The ruckus starts early, before the sun crests the low eastern hills, and continues well into the morning. A slow decrescendo continues until later afternoon, when the ruckus starts again. Mourning doves count continuous cadence against which grackles chitter. Robins hop nearly ten feet in the air before returning to their relentless stalking. Swallows silently swoop through. Sparrows by the dozens fine groom unturned soil. Redwing black birds noisily defend territory. Hawks and turkey buzzards surveil from a few hundred feet above. Canada geese point out every imperfection troubling their passage, leaving behind cigar butt trails. The prairie blooms first in bird life. Before dandelion and quince, before tulip and cherry, birdsong breaks the long winter silence with exuberance, the soundtrack of budding life.

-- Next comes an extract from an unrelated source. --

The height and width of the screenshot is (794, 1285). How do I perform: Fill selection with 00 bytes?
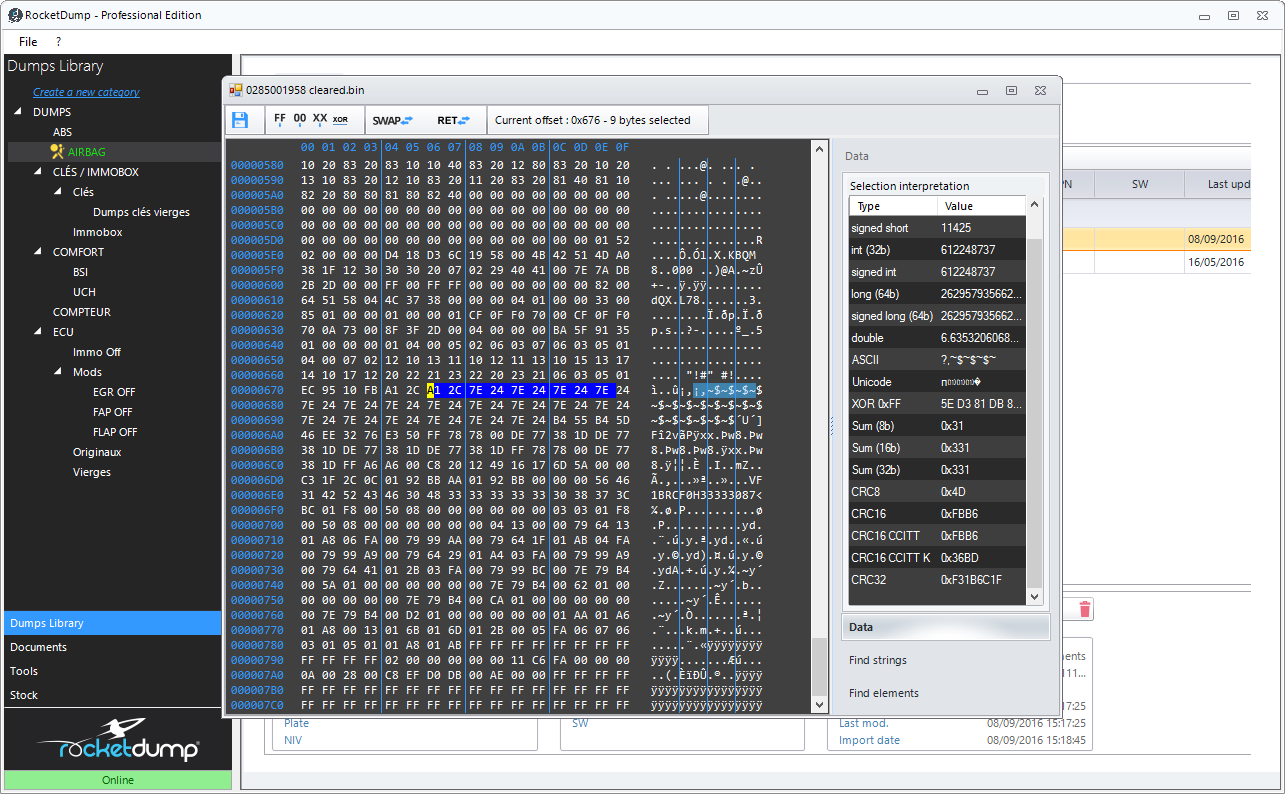point(299,119)
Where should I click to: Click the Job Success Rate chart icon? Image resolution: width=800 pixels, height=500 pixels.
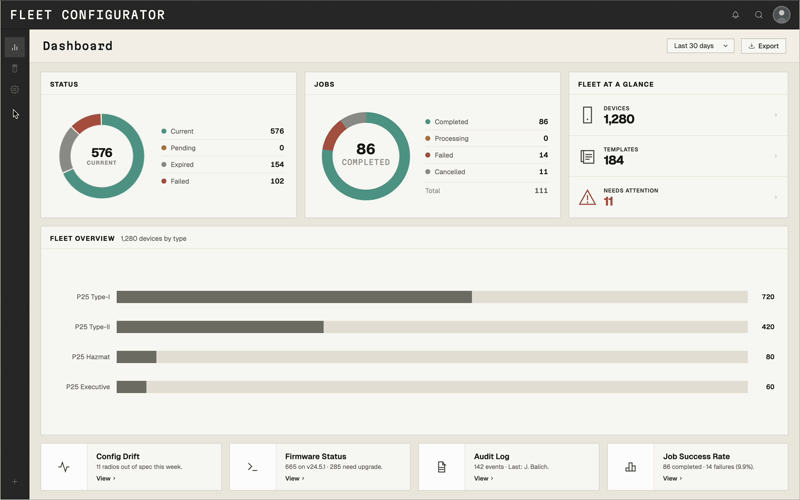point(631,467)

The passenger jets from Minneapolis fly over a fly zone that extends clear down to the ground.
The first week of May belongs to the creatures destined to become background bit players by June. Before the bugs appear, the birds are here waiting. Perhaps they're complaining about the absence of their favorite condiment. Maybe they're chanting mosquitos into existence, performing ancient rituals to manifest more protein into their diets. The grass has given up her beige coat to show deep green. The earth here retains the deep gumbo black of the centuries of grassland that came before cultivation. The birds remain as stewards of this place.

Swallows scope out likely spots for their spit mud nests, always finding at least one unwatched exterior light fixture or rarely used exit door from which to whitewash the surfaces beneath. Once the eggs hatch, Ed can't bear to move the nests and bears the inconvenience until the young ones fledge. A few of last year's favorite places, remodeled overwinter, no longer support the construction, but poop lines on the new deck show that someone tried to build anyway before going away to somewhere else. The sheds and barn hold hundreds of promising places. No swallow need ever go wanting for lack of a suitable location. Their habits, too, delay their acceptance.

A hundred noisy sentinels scrutinize my every move. Sitting on the new deck out back in the cool shade of another promising spring day, I understand that I'm on stage, my every move closely watched, though I have no idea how each action might be interpreted. If I were the birds, I'd be watching for the tiller, the machine that brings worms and grubs to the surface for easy gorging. I'd be watching for a sprinkler being set, something to take a decent shower in and to wash up worms and grubs to breathe, easing my feasting. Half the robins wear double-breasted vests, chests pushed out like city councilmen considering some monumental project. A pheasant trumpets somewhere behind the shelter belt. The grackles move themselves like glowering chess pieces between the cottonwoods and birches. Forces marshaling before the great reconquering and resettling begins.